Critique parue en octobre 2015 dans Bifrost n° 80

Daniel Brück est un « souche ». Autrement dit, un fossile sur une planète où l’Homo sapiens s’éteint peu à peu au profit d’une posthumanité génétiquement et technologiquement améliorée. Vivant à l’écart du monde, il collecte des échantillons de vie sauvage dans le désert de l’Oregon, pour oublier sa responsabilité indirecte dans une catastrophe médicale majeure. Une tâche aussi vaine qu’inutile au sein d’une écologie où ne subsiste pas un seul brin d’ADN indemne de toute pollution génétique. De manière fortuite, il se retrouve plongé au milieu d’un conflit entre une vampire et des moines ayant recâblé leur cerveau pour atteindre, par la transe mystique et l’interconnexion, un niveau supérieur de connaissance.

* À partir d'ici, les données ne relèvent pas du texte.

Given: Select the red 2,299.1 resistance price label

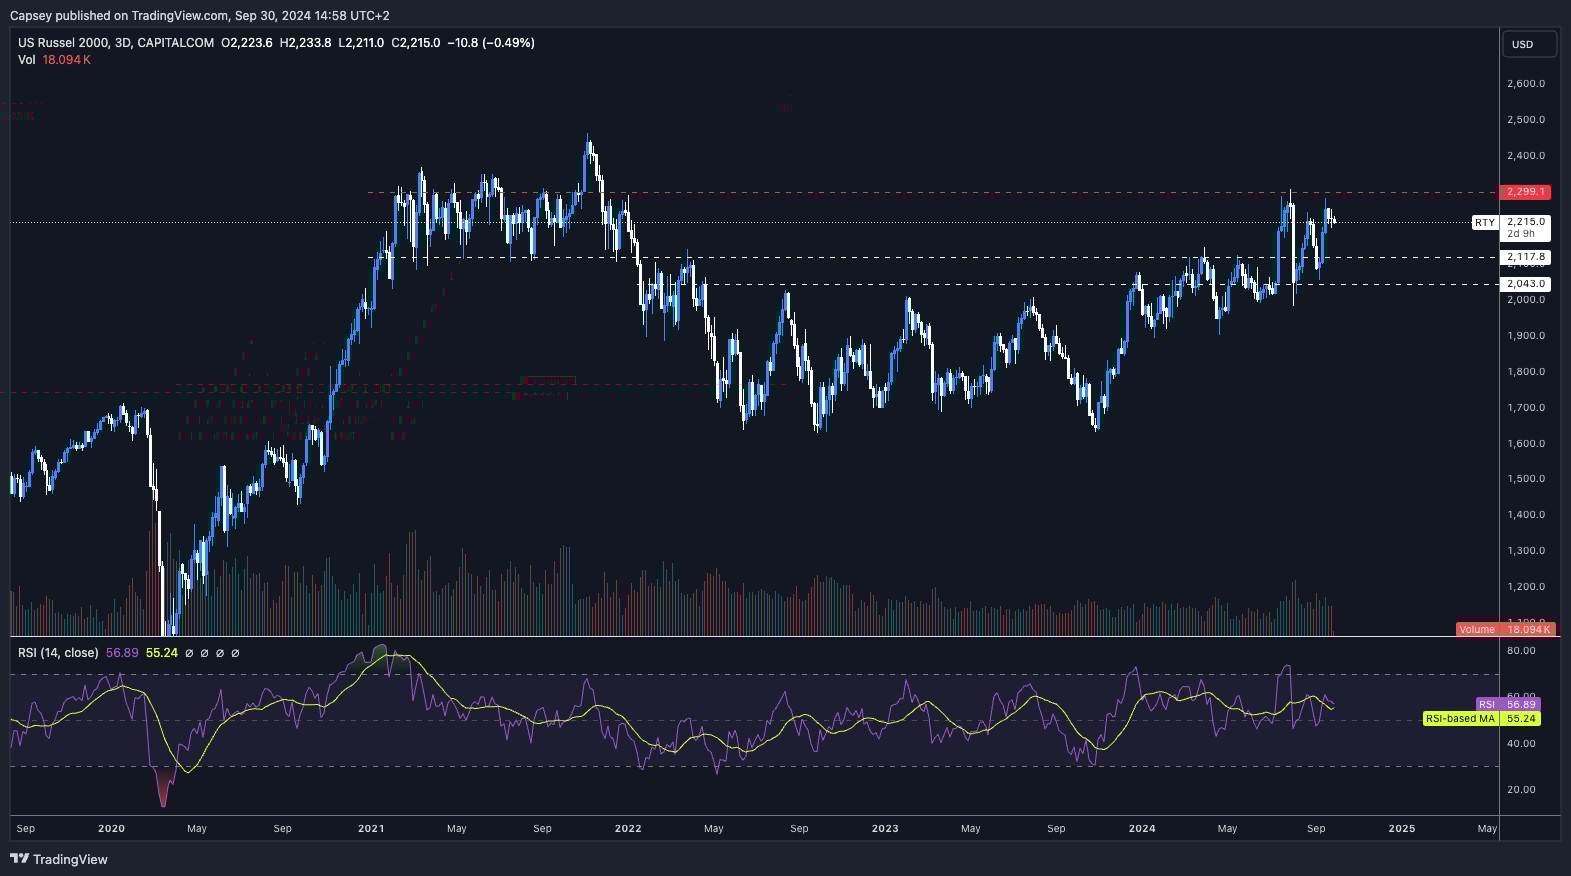Looking at the screenshot, I should 1525,192.
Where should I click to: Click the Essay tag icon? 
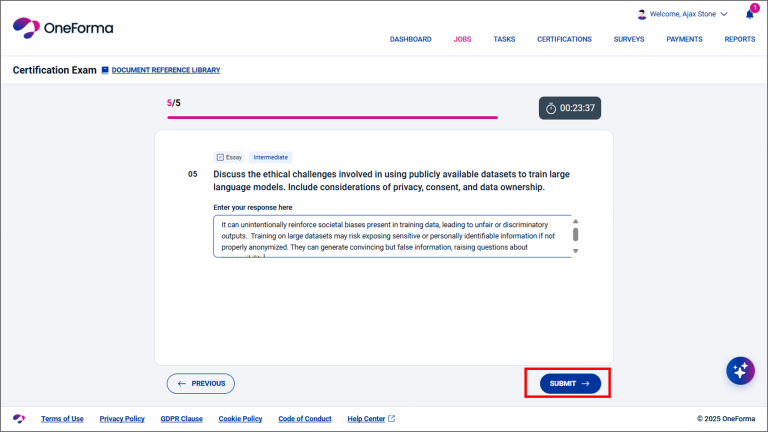tap(220, 157)
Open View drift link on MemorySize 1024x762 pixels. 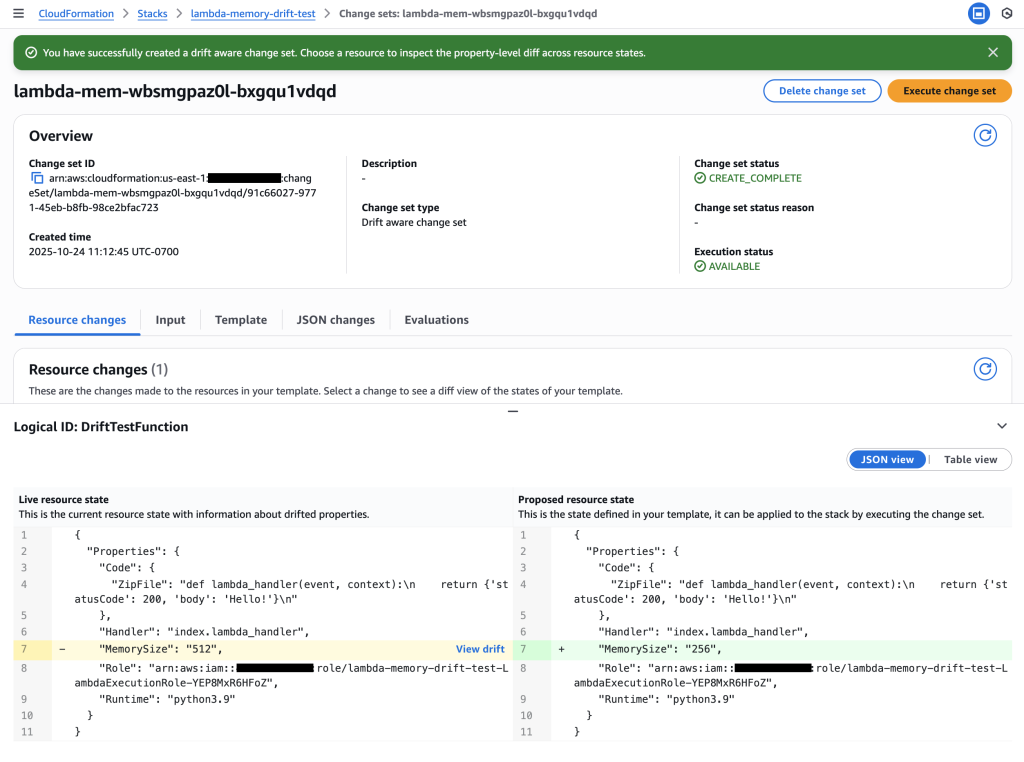(x=480, y=649)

Le voilà embarqué dans un long voyage vers Icare, la station solaire pourvoyeuse d’énergie, en compagnie d’un pilote obsédé par la vengeance, un militaire en deuil et une ribambelle de monstres, humains zombifiés, esprit de ruche et vampire, à la rencontre d’une entité extraterrestre qui pourrait bien constituer la menace ultime pour l’humanité.

Echopraxie renoue avec l’univers de Vision aveugle. Quinze années après l’expédition du Thésée, Peter Watts reprend les mêmes recettes pour broder un huis clos paranoïaque, entrelardé de spéculations vertigineuses, exposées parfois de manière trop didactique. Et, une nouvelle fois, le résultat se montre époustouflant, même si l’écriture aride ne facilite pas l’accès à ce futur étrange et complexe. L’auteur canadien pousse au renversement des paradigmes. Il passe les concepts d’identité, de conscience, d’intelligence à la moulinette des neurosciences, multipliant les hypothèses et les théories hardies. Sous sa plume, le libre-arbitre devient une illusion, Dieu un virus et l’univers une simulation livrée à elle-même. Ses nombreuses spéculations fournissent matière à réflexion et discussion, enrichissant l’esprit d’idées et d’images stimulantes.

Mais, si le futur de Peter Watts se montre fertile en théories ébouriffantes, il n’a cependant pas l’apparence d’une douce utopie. C’est un monde malade, en phase terminale, en proie à un chaos total où la science n’est finalement qu’une forme de foi plus efficace, et où le salut de l’humain passe par une nécessaire adaptation, quitte à abandonner sa façon de penser.

Ardu, fascinant, intelligent, Echopraxie se conquiert de haute lutte, parfois au détriment du simple plaisir de lecture. Mais l’effort en vaut la chandelle. Assurément.